23 Mei 2009

Lukisan untuk Ayah

Edit Posted by with 2 comments
Pulang malam, dan istriku menyambut tergopoh. "Tadi ditunggu Tia. Sekarang dia sudah tidur. Ada yang mau dipamerin," katanya. Kami bergegas ke ruang tengah, dan berdiri di whiteboard. "Tuh," kata istriku.

Di whiteboard, ada coret-coret full page. Dan yeah, rasanya memang seperti saat menerima iklan display atau advertorial fullpage. Melihat lukisan, tepatnya coretan Tia, tentang gunung, rumah, kelinci, ikan, dan kami ; aku, istriku, adik (yang masih 4,5 bulan dalam kandungan) dan Uti (neneknya Tia).

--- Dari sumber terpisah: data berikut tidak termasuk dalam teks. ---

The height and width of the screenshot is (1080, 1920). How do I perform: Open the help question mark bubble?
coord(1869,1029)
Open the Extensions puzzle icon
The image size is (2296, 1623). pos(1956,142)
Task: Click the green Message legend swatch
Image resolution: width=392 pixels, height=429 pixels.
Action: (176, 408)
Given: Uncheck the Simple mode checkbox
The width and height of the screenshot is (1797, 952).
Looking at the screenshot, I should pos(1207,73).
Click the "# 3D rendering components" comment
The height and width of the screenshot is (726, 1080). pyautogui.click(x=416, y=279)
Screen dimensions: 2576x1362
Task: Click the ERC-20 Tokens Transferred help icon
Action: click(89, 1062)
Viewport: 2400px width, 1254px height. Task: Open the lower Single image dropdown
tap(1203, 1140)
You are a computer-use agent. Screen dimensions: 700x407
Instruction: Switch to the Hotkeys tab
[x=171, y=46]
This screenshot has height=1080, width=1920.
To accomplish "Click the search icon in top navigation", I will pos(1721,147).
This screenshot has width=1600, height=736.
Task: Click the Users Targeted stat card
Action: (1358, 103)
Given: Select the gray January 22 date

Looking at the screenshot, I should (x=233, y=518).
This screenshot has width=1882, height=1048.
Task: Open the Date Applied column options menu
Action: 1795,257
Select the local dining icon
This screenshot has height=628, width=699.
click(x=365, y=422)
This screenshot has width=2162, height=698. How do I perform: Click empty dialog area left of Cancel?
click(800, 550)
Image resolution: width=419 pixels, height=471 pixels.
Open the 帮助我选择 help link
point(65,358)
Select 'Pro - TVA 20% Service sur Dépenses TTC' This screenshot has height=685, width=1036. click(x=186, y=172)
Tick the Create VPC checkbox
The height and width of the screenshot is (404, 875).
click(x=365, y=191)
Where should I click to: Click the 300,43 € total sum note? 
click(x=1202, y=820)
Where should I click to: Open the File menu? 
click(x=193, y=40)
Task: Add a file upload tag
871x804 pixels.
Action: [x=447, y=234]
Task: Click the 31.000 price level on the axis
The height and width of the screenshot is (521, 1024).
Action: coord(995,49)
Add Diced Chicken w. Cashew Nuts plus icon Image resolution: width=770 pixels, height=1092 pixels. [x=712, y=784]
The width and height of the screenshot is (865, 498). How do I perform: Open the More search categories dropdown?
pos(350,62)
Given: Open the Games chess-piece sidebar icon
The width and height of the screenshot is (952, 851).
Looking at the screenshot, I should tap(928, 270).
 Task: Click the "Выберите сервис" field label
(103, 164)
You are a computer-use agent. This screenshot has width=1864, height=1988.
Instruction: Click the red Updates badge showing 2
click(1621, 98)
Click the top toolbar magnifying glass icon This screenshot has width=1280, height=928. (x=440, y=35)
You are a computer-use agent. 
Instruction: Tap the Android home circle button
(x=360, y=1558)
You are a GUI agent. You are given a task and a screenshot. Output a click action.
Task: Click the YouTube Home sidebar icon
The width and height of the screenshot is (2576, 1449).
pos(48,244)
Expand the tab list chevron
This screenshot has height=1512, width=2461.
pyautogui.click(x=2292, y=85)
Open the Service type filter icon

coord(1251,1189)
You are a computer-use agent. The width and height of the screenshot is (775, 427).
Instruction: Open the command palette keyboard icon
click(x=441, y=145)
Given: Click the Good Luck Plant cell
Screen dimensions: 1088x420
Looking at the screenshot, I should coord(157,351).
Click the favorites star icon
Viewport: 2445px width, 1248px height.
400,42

Jangan buru-buru berpikir, saya sedang kena demam 'ayah yang bangga pada polah anak'. Nggak lah. Tia, anak semata wayang kami, memang terus mengundang decak kagum bagi kami. Namanya juga anak sendiri. Tapi hari itu, kata istri saya, dia ngebut membuat lukisan di whiteboard. Seharian! "Dan dia ngebut buat dipamerin ke ayah," kata ibunya Tia.

Sedih juga. Semalaman saya menikmati coretan Tia. Semalaman. (ayahe tia)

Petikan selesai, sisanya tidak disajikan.